= WRITTEN INSTRUCTION 1 =
Print the "War, Inc." transcript below verbatim, everything from "Unidentified Actor #1: Terminate" down to "Who's my cover?".

= PAGE EXTRACT =
▬▬▬▬▬▬

John Cusack Outsources 'War Inc.'
RACHEL MARTIN, host:
Hey, thanks, Mark. So here in New York the seventh annual Tribeca Film Festival is underway. It's 12 days of more than 200 feature films, documentaries and short films from around the world. It's also a preview of some of the flicks you'll be seeing this summer, like the latest from actor John Cusack. A black comedy about outsourcing war in a fictional country with a name that ends in "stan," which has pretty much become the de facto suffix for funny and foreign. Here's a clip from the trailer of the movie, "War, Incorporated".
(Soundbite of movie "War, Inc.")
Mr. JOHN CUSACK: (As Brand Hauser) I feel like a refugee from the island of Doctor Moreau. Some twisted character from a Celine novel. The hot sauce helps.
(Soundbite of music and gunshots)
Mr. CUSACK: (As Brand Hauser) Turaqistan, what's the gig?
Unidentified Actor #1: Terminate Omar Sharif.
Unidentified Actor #2: This is the first war ever to be 100 percent outsourced to private enterprise. Tamerlane soldiers, Tamerlane tanks.
Mr. CUSACK: (As Brand Hauser) Who's my cover?

▬▬▬▬▬▬

= GIVEN INFORMATION =
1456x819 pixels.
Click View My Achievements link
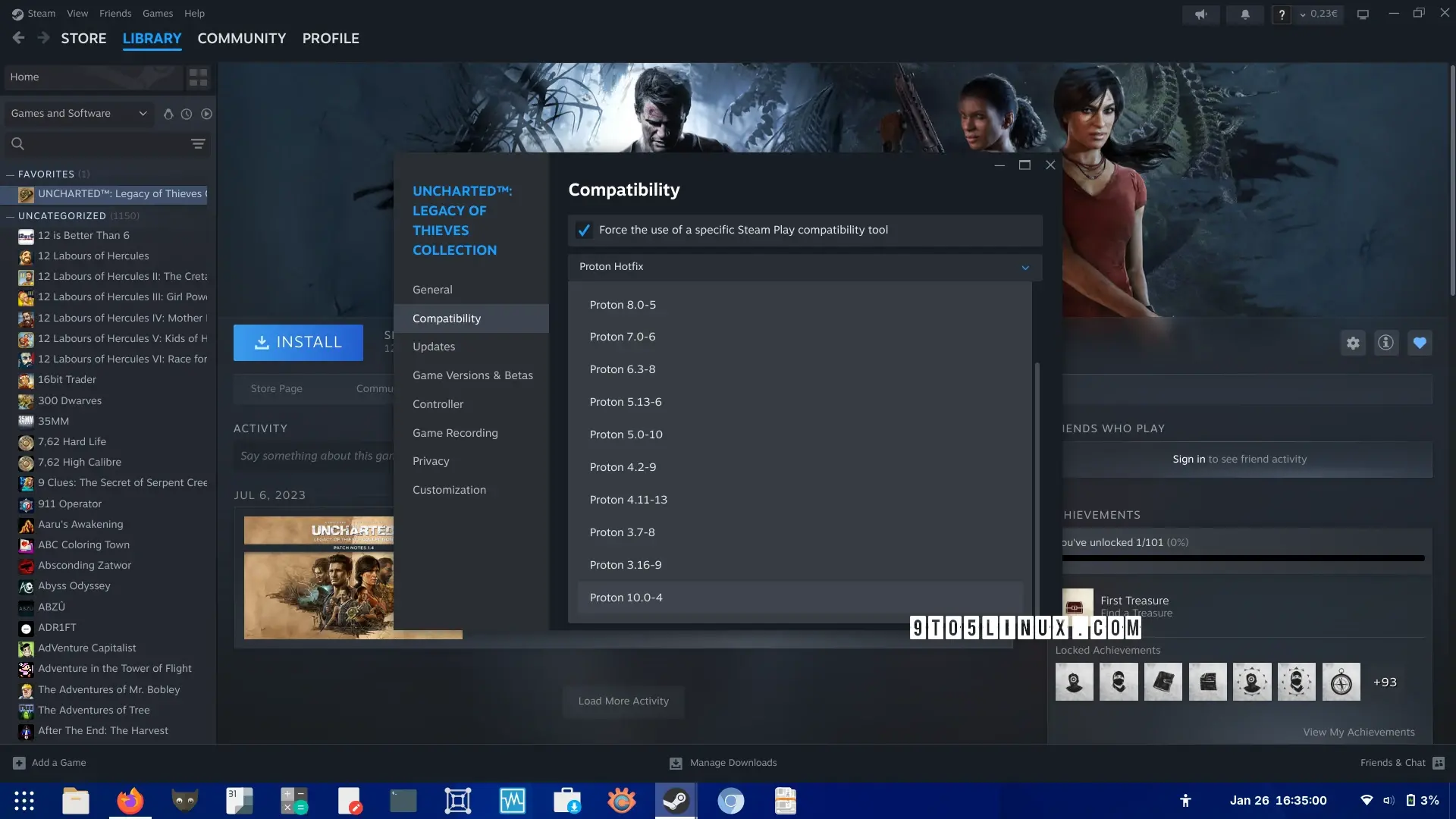click(x=1358, y=732)
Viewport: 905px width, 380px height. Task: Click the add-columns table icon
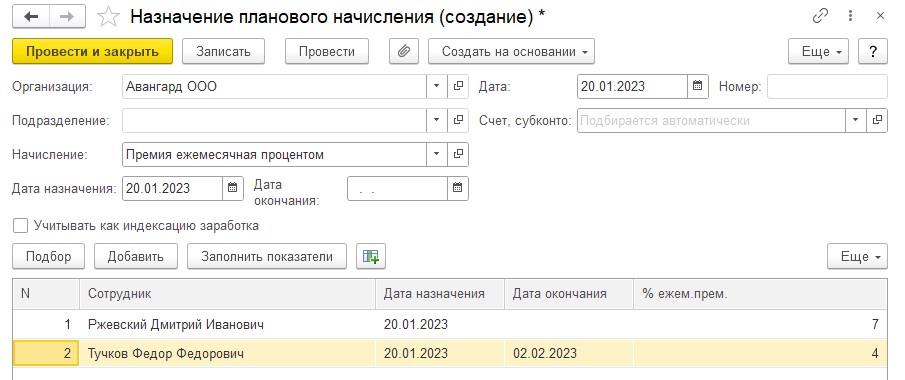[371, 256]
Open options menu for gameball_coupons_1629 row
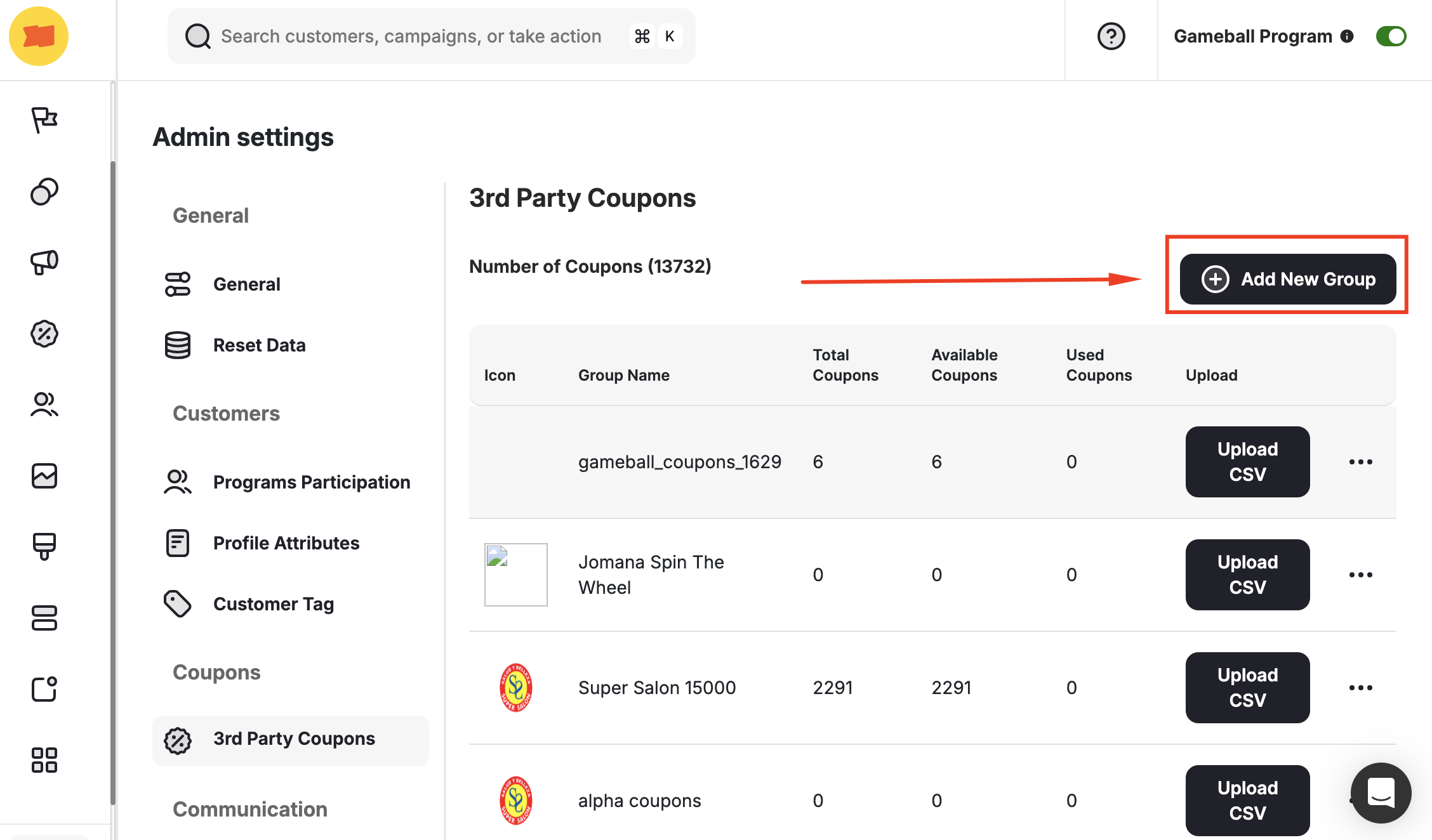 [1360, 462]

▬▬▬▬▬▬

= WRITTEN INSTRUCTION 2 =
Output every line of the listing above without any change, leaving the pictures out.

= WORKED SOLUTION 1 =
Unidentified Actor #1: Terminate Omar Sharif.
Unidentified Actor #2: This is the first war ever to be 100 percent outsourced to private enterprise. Tamerlane soldiers, Tamerlane tanks.
Mr. CUSACK: (As Brand Hauser) Who's my cover?

= WORKED SOLUTION 2 =
1456x819 pixels.
Click View My Achievements link
click(x=1358, y=732)
Viewport: 905px width, 380px height. Task: Click the add-columns table icon
[371, 256]
Open options menu for gameball_coupons_1629 row
 [1360, 462]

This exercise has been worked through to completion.